Tuesday, February 12, 2013

The Cost of War

What is the true cost of war?  It is not the cost of the materiel, training, salaries, and post-war reconstruction.  It is not factored in costs of healthcare, in the rise or fall of GDP or due to manufacturing losses or gains.  The true cost of war - which I cannot begin to calculate - must be in the dreams of those who survive.

*****

My grandfather wore a .45 caliber pistol at his hip when he fought in the Pacific theater in WWII.  The trigger guard was shot off.  He kept that pistol until he died.
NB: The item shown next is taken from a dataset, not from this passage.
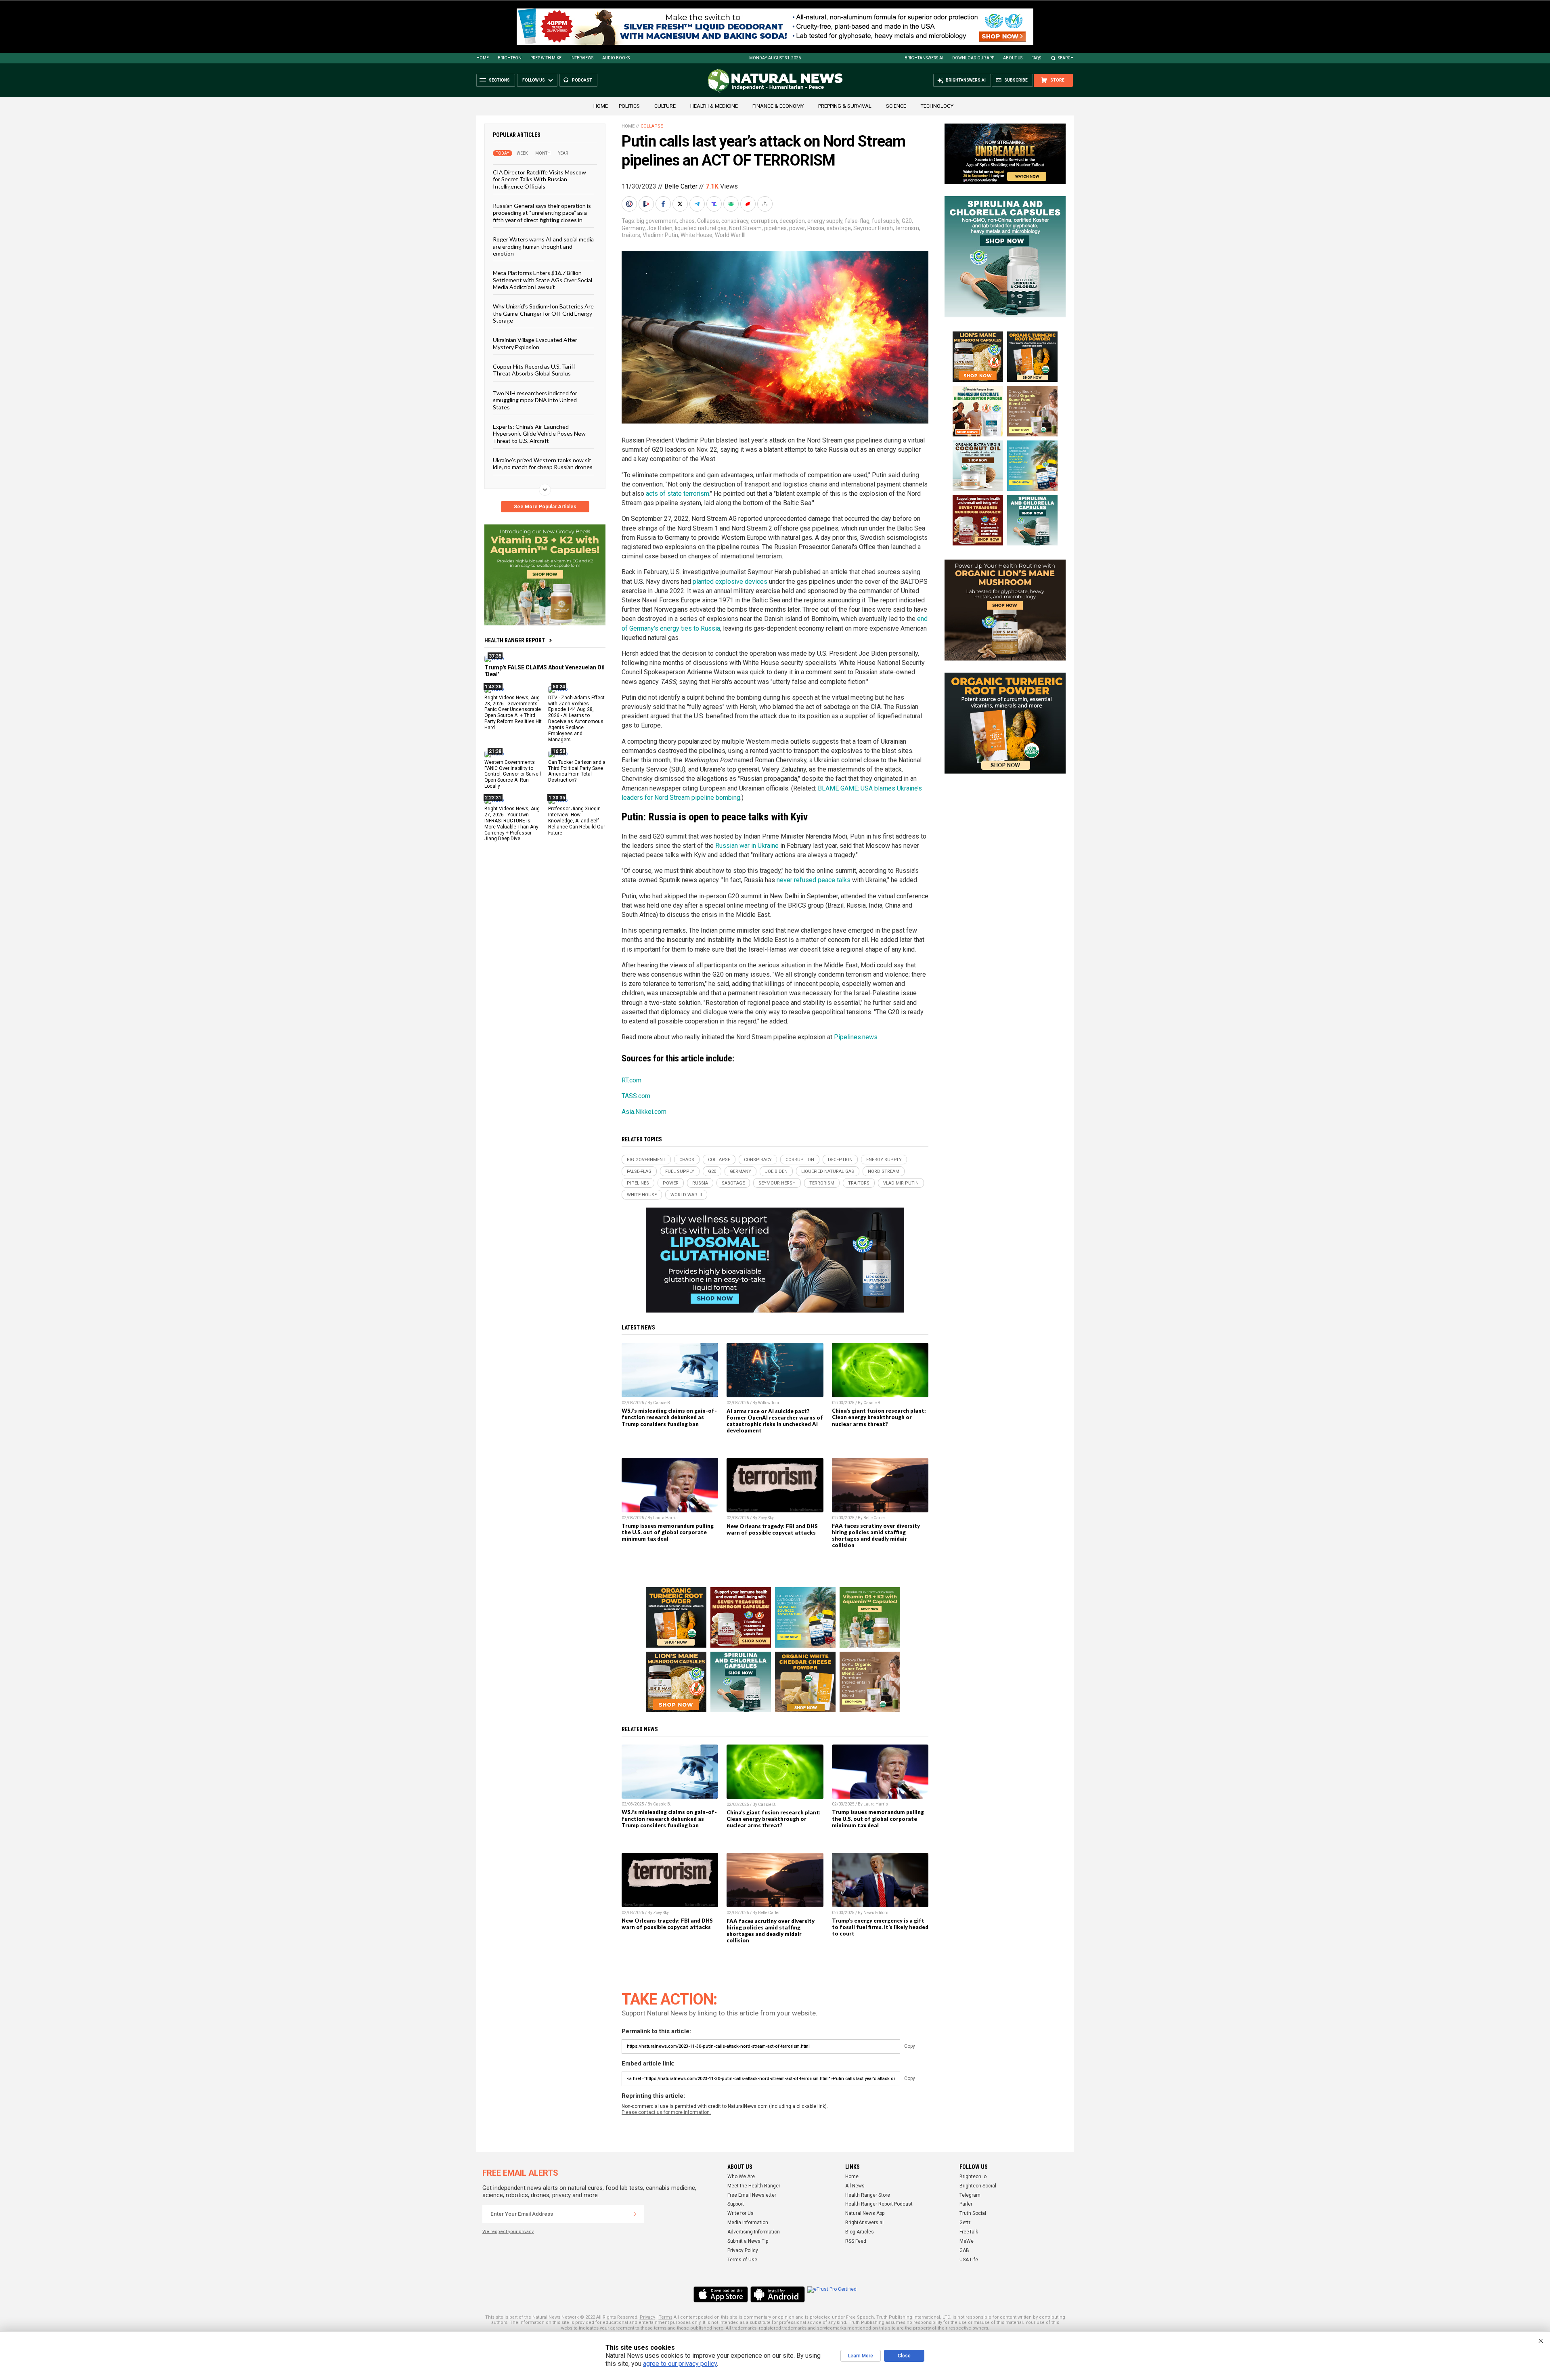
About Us (1012, 58)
It was a kind of reverse sacrament, an outward and visible sign of an inward, invisible wound, of a bullet that nearly ended his life, of the bullets and bombs that ended so many others.  To me, he was a hero, but I wonder if he was ever able to see himself that way.

As a young child I asked him, in wonder, if he had ever seen a man die in war.  I did not know what I was doing.  He was a good man, and a kind one, but that question drew from him the most anger I ever saw in his eyes or heard in his voice.  "Of course I have!" he shouted.  He got up from his chair and left the room, leaving me with my firmest impression of war, of anger and pain stored up for thirty years, like the shrapnel in his back that set off airport metal detectors until his death in the late 1980s.

*****

My neighbor Bob died a little while ago.  His father fought in the first World War, and when Bob wanted to sign up to fight the Germans, Bob's father begged him not to go.  Bob went, and entered the war at the Battle of the Bulge, "my baptism by fire," Bob once told me.  When Bob's son signed up to fight in Viet Nam, Bob begged him not to go.  Jim went anyway.  Three generations of men survived wars, each one eager never to see it again.
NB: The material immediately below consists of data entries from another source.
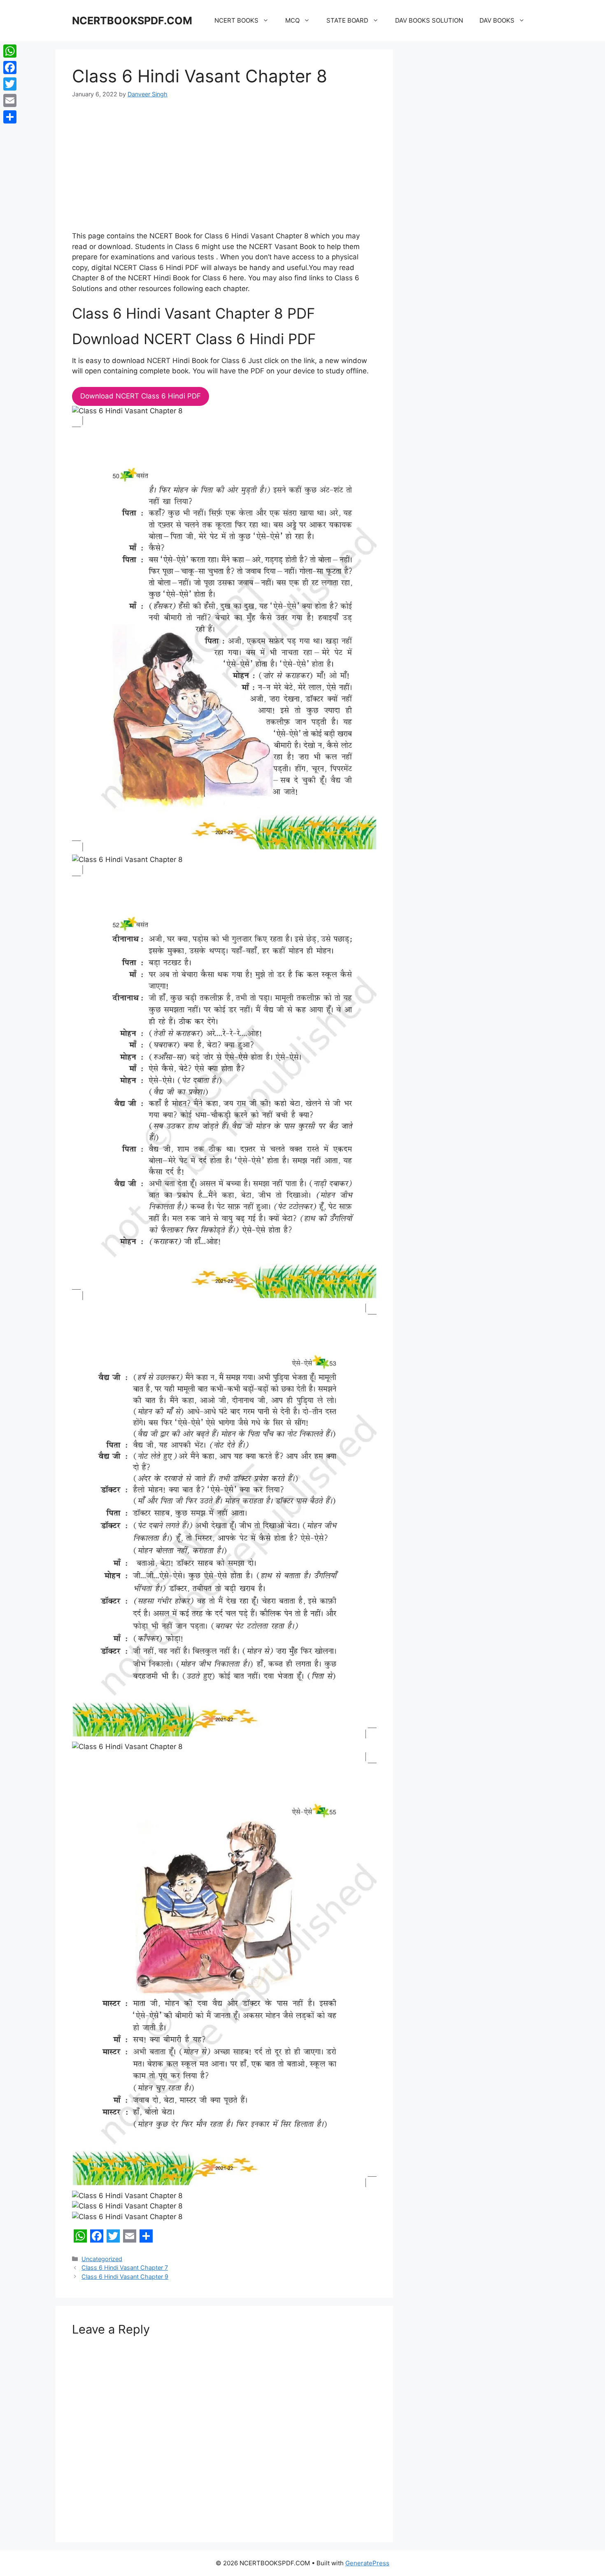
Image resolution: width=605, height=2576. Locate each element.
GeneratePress (367, 2563)
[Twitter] (10, 84)
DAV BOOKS (496, 20)
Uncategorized (101, 2258)
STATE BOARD (347, 20)
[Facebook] (10, 67)
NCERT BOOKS (236, 20)
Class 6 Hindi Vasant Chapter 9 (124, 2276)
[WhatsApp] (10, 51)
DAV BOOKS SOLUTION (429, 20)
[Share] (10, 117)
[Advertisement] (224, 170)
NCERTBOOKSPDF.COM (132, 20)
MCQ (292, 20)
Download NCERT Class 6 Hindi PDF (140, 396)
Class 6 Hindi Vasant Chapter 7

I sat next to Bob at a Christmas party ten years ago.  On his other side sat another veteran of the Great War.  They huddled close and whispered loudly, as old men do, thinking I could not hear.  I looked away to preserve their imagined secrecy, but could not help hearing bits of the stories they could speak of only with one another.  The war was sixty years behind them, but their voices still trembled as they unburdened themselves in that moment only brothers in arms can share.  I recall Bob saying this:

"...I checked on my men, and they were fine.  I turned and began to walk away when the shell fell, right between them in their machine gun nest.  All three were killed instantly.  I had been speaking to them just a moment before, and now they were gone...."  Both men were silent for a while after that.  The men were gone, but their deaths lived on and on in Bob's dreams.

*****

That cost, that's what I find impossible to calculate: the cost of asking men to carry in their hearts and in their dreams all of the deaths of other men.  I do not know how they carry it all. I do not know how we can lightly ask others to carry it anew.

*****

If you don't know his work, let me recommend Brian Turner's book Here, Bullet.  He's a young veteran and a brilliant poet who writes about his experience as a soldier in Iraq.